Yeah, I guess I probably do,
because the laws of, Newton's three laws,
tend to work unless you're on the quantum level.
Oh, you believe that because you read it in a book.
Oh, what the...
Yeah, it would be the most infuriating person to be stuck with.
I think, I agree with you, it's that thing of kind of,
I've seen that documentary on Netflix,
well, I haven't watched it, but I've seen it there,
and every now and again I go, oh, do I open Pandora's
Box or am I just going to be sitting there
with clenched fists and teeth all evening
in my free time? You know, it's a
very hard one to gauge. You have to be in a very
specific mood to deal with this sort of person
I think. Do it. Watch it, because there's a lovely
bit, and this is not on the Mark Sargent strand.

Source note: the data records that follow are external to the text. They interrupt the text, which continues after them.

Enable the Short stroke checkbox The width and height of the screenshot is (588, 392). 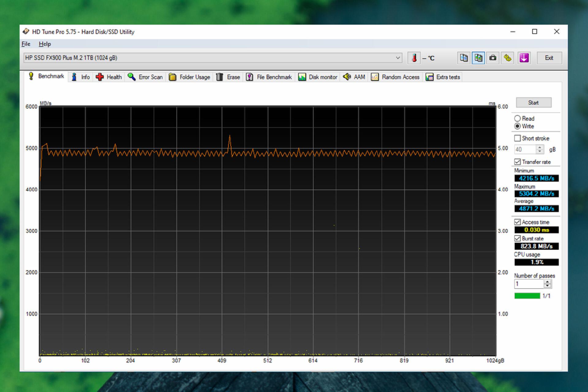click(518, 138)
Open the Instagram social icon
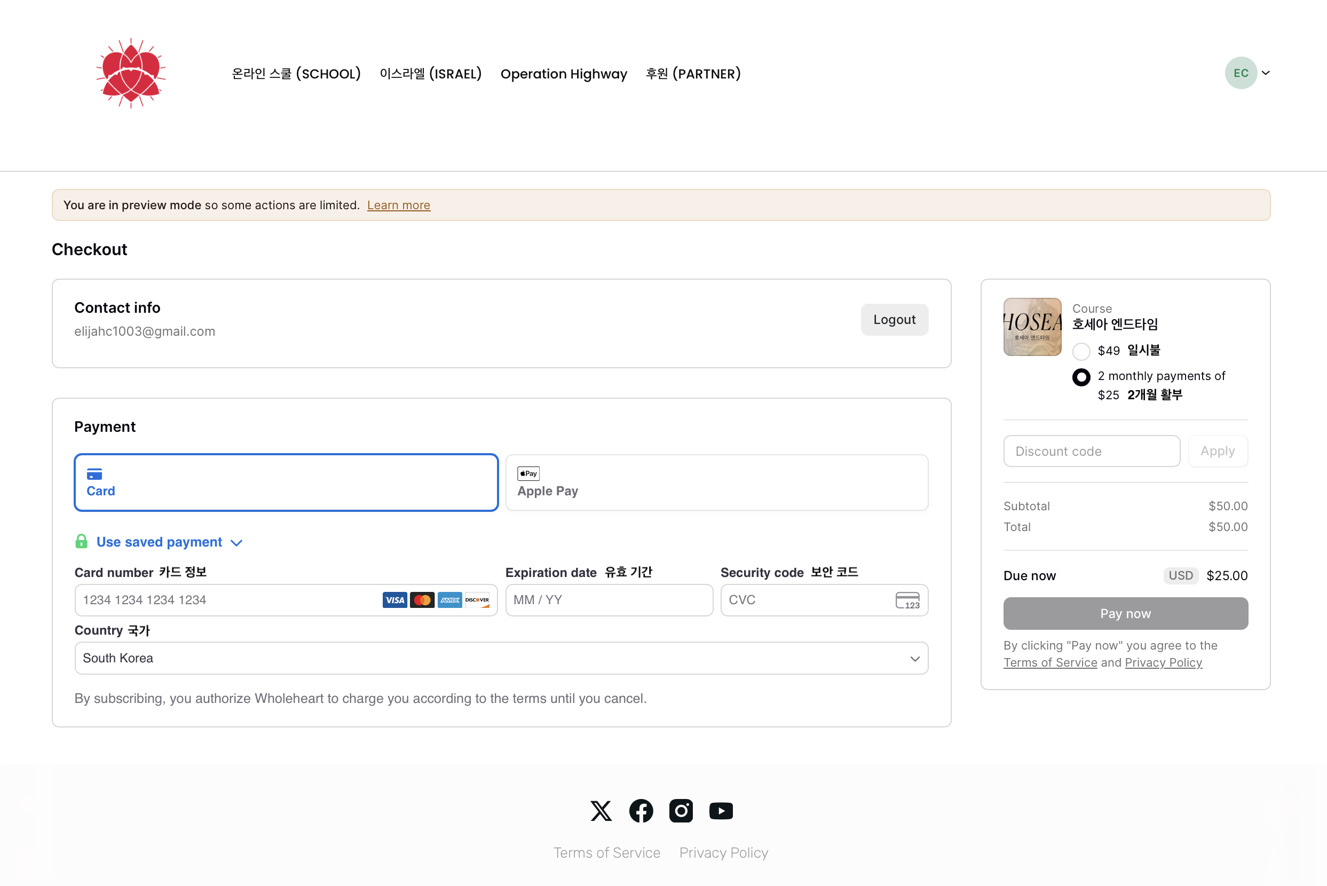Screen dimensions: 1327x886 click(680, 811)
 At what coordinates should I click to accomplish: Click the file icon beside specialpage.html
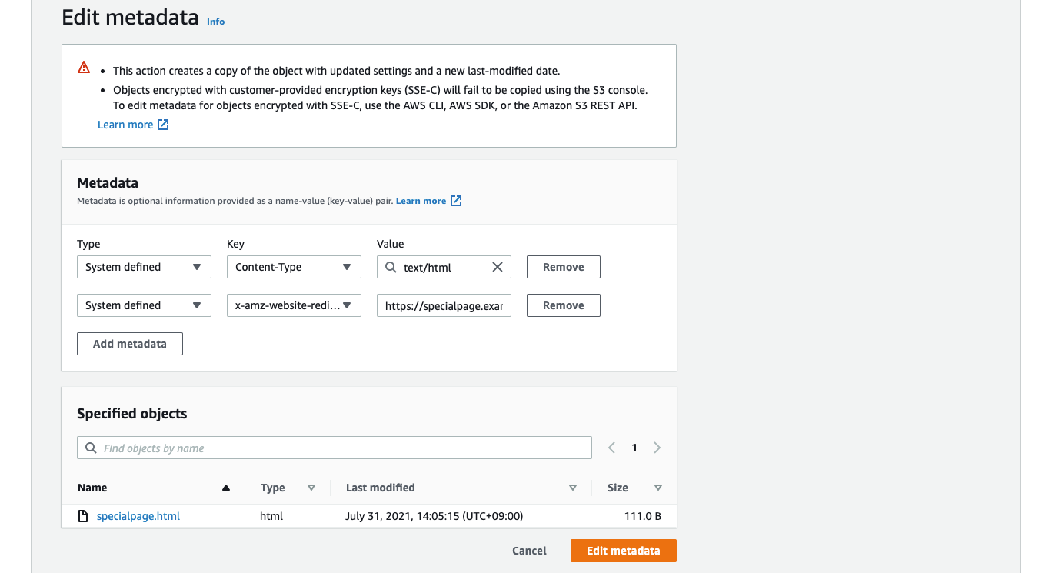[83, 516]

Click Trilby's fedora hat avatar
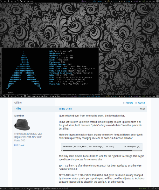click(22, 124)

This is
some of the other ones, who have crowdfunded
like 15 grand to buy this
really sensitive device that can measure effectively the change of angle.
It's like a gyroscope, and if you tilt it, it will be able to measure that.
And they say, you know, if these globe people are right,
it will measure 15 degrees per hour or something.
I can't remember the numbers.
And actually will prove that it's not, so it's flat.
And it comes up bang on 15 degrees.
Whatever their worst fear was.
Straight away they go, yeah, we just need to crowdfund for an even more expensive one
because this is not sensitive enough.
And that tells you all the information you need to know
about the direction of this.
They will never change their minds, and that's fine.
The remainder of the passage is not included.